Dr. Hamburg earned her A.B. from Harvard College, her M.D. from Harvard Medical School and completed her medical residency at Weill Cornell Medical Center. Following completion of her formal medical training, Dr. Hamburg went to Washington to explore the world of health policy. She soon took on the role of Assistant Director of the National Institute of Allergy and Infectious Diseases (NIAID) of the National Institutes of Health (NIH).

In 1991, Dr. Hamburg was named Commissioner of the New York City Department of health. During her six-year tenure there, she implemented rigorous public health initiatives that tackled the city’s most pressing crises head-on — including improved services for women and children, an internationally recognized tuberculosis control program, a needle-exchange program to combat HIV transmission, and the nation’s first public health bio-terrorism preparedness program.       

In 1997, President Clinton named Dr. Hamburg Assistant Secretary for Planning and Evaluation in the U.S. Department of Health and Human Services, the lead policy position in the Department.
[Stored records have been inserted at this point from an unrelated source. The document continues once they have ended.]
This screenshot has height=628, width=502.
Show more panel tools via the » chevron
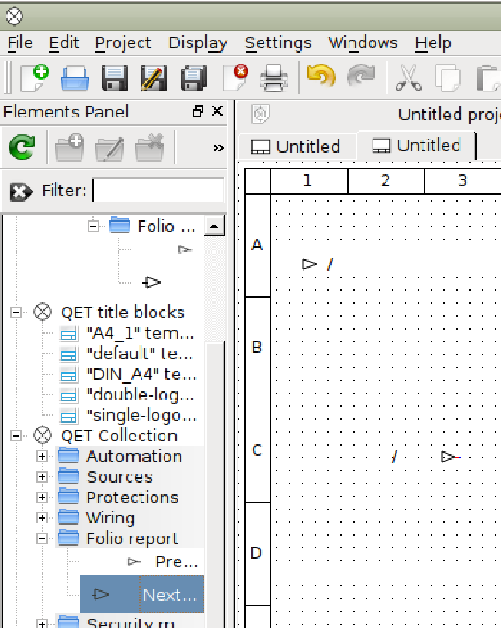[x=218, y=148]
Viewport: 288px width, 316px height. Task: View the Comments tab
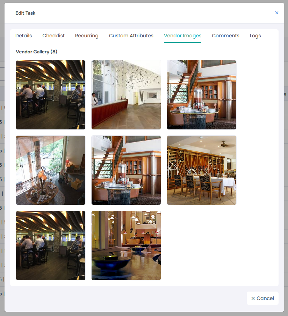(x=225, y=36)
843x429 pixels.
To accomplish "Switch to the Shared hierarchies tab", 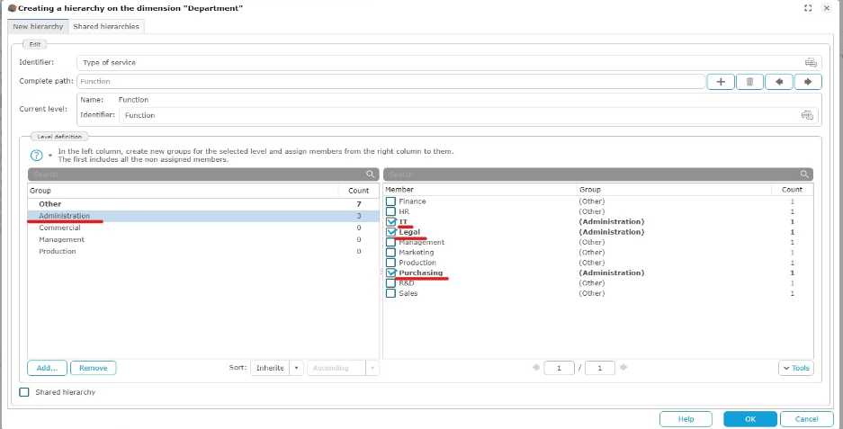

She later became founding Vice President for Biological Programs at the Nuclear Threat Initiative, a foundation dedicated to reducing the threat to public safety from nuclear, chemical, and biological weapons.
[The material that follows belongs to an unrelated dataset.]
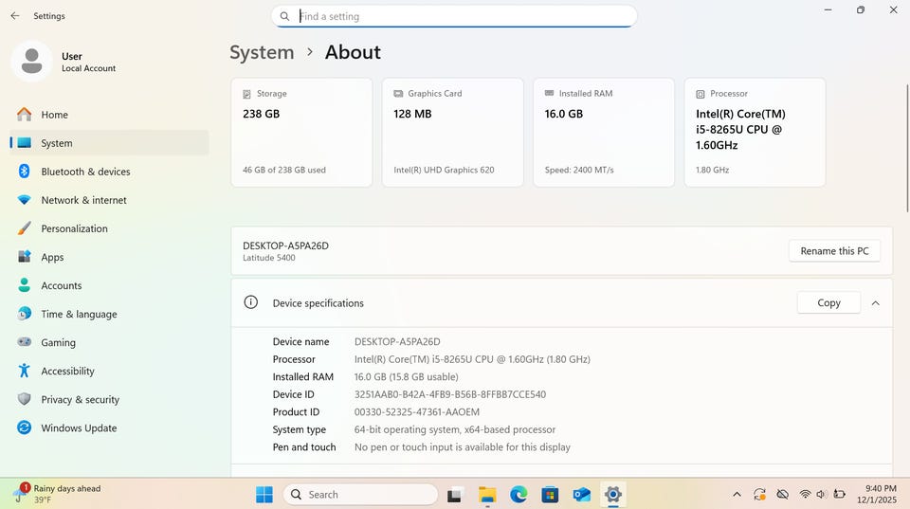Open Bluetooth & devices settings
The width and height of the screenshot is (910, 509).
(85, 172)
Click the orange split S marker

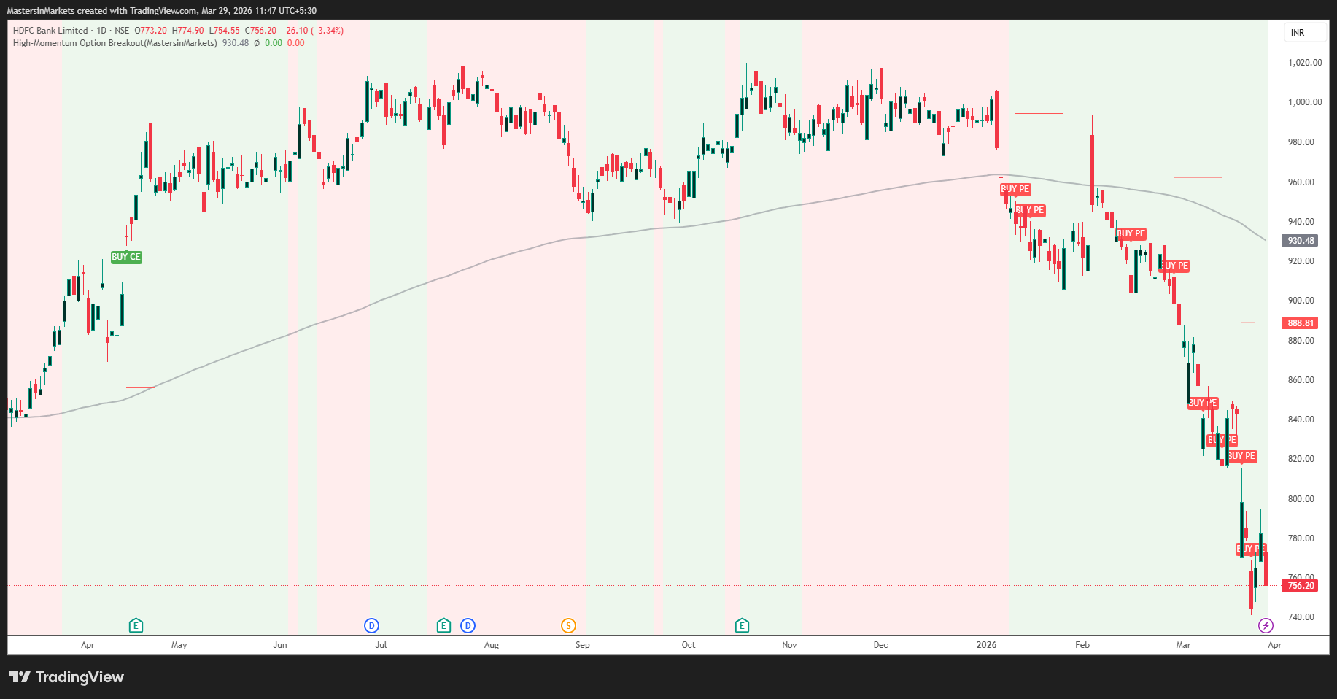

In 2009, President Obama nominated Dr. Hamburg for the post of FDA Commissioner. In that role, Dr. Hamburg emphasized the critical need for innovation in meeting medical care and public health needs. As Commissioner, she provided leadership on many groundbreaking activities, including: new authority to regulate tobacco products; implementation of the Food Safety Modernization Act designed to transform food safety to a preventive system rather than simply responding when outbreaks occur; and modernization of the system for the evaluation and approval of medical products. Dr. Hamburg also worked hard to reposition FDA as an agency prepared for the challenges of globalization and was very active in efforts to establish new mechanisms for global governance of regulatory systems, including enhanced communication, collaboration and regulatory harmonization.
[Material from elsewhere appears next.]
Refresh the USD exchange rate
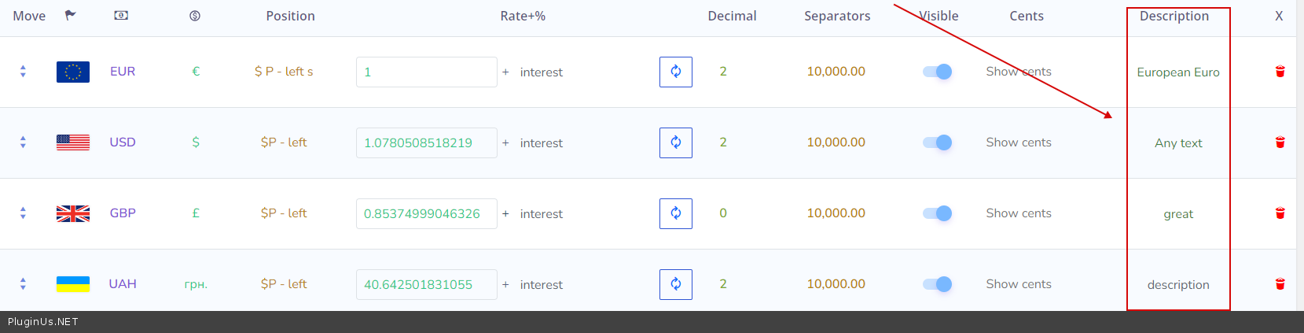Screen dimensions: 1304x333 click(675, 142)

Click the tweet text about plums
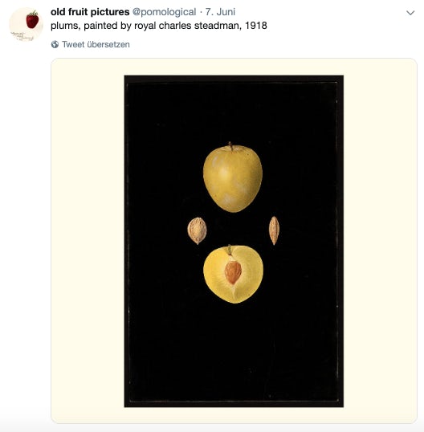159,26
Dr. Hamburg currently sits on a number of Boards, including for the Commonwealth Fund, the Simons Foundation, the Parker Institute for Cancer Immunotherapy,  the Global Alliance for Vaccines and Immunization, the Urban Institute, and the American Museum of Natural History. She is also a member of the Harvard University Global Advisory Council, the Harvard Medical School Board of Fellows, the World Dementia Council and the Global Health Scientific Advisory Committee for the Bill and Melinda Gates Foundation. Dr Hamburg formerly served on the Boards of the Rockefeller Foundation, the Rockefeller University, the Nathan Cummings Foundation, Conservation International and Henry Schein Inc. Dr. Hamburg is an elected member of the Council on Foreign Relations and the National Academy of Medicine, and a Fellow of the American Association for the Advancement of Science and the American College of Physicians. She is the recipient of multiple honorary degrees and numerous awards.